(Source material)
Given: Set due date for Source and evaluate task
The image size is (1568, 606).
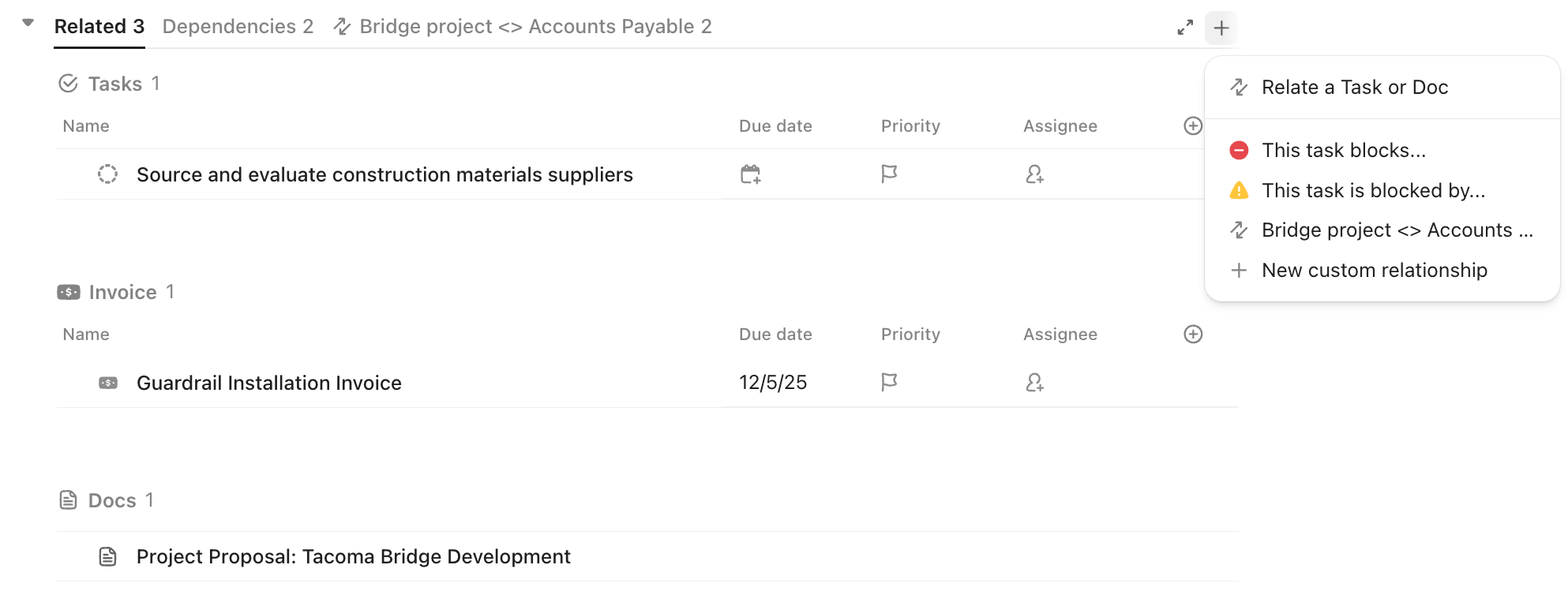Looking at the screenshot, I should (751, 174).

* * *

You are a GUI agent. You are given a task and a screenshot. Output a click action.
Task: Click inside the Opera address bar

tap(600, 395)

* * *

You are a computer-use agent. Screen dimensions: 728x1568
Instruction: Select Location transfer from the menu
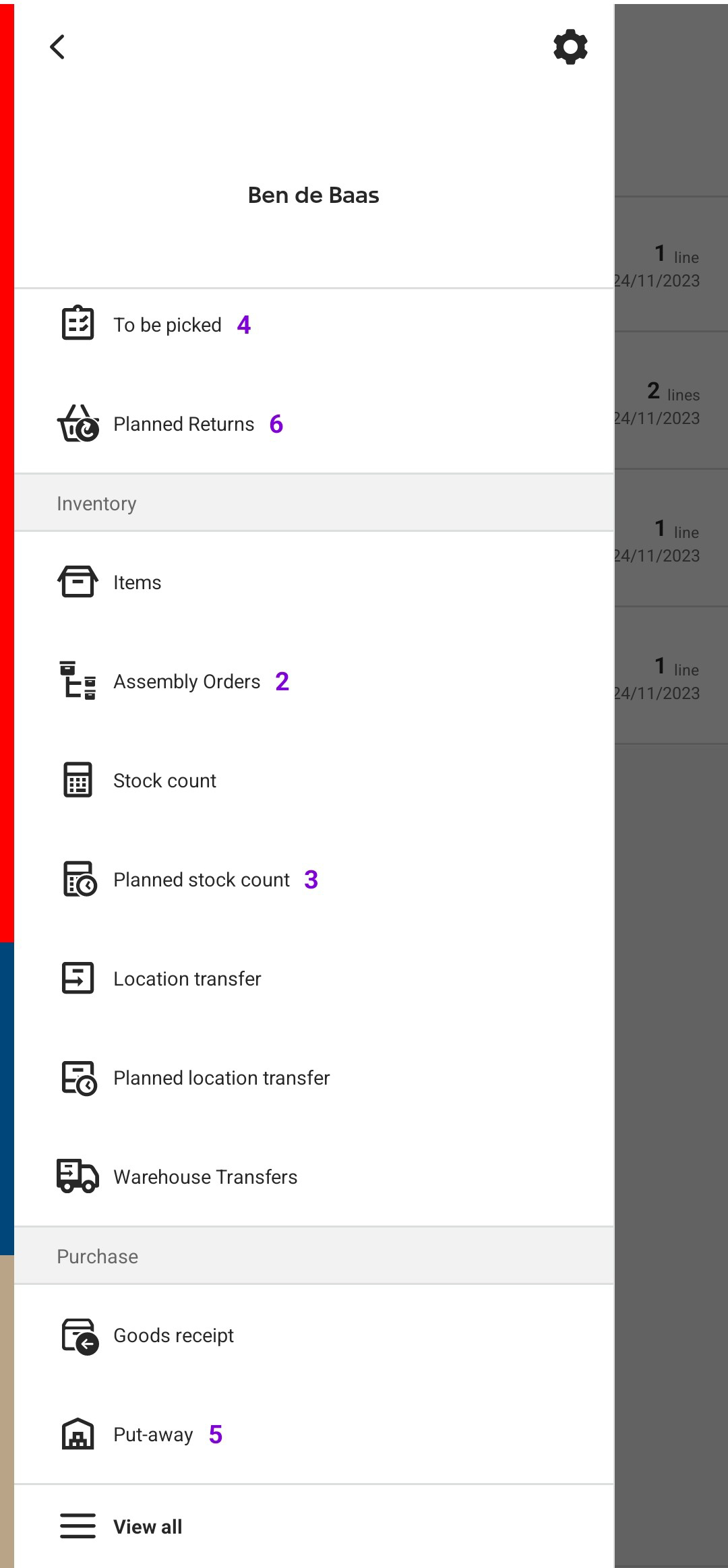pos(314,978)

(Task statement) Report, with no additional words, how many lines in the records above contain the word "agent".

(Problem solution) 2